THE EXERCISE: Could you change "display" to "screen" in each of the rows below and give them again with everything else unchanged, leaving the pictures out?

Rows on finding words and elements:
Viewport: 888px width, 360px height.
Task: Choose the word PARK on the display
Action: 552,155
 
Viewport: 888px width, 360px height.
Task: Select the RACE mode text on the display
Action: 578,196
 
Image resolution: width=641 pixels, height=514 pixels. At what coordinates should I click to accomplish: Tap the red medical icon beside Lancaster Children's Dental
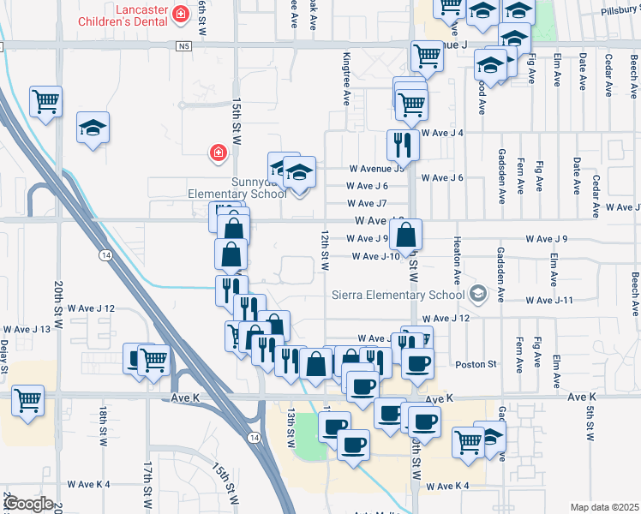(181, 14)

ANSWER FOR THE TASK:
Viewport: 888px width, 360px height.
Task: Choose the word PARK on the screen
Action: 552,155
 
Viewport: 888px width, 360px height.
Task: Select the RACE mode text on the screen
Action: 578,196
 
Image resolution: width=641 pixels, height=514 pixels. At what coordinates should I click to accomplish: Tap the red medical icon beside Lancaster Children's Dental
(181, 14)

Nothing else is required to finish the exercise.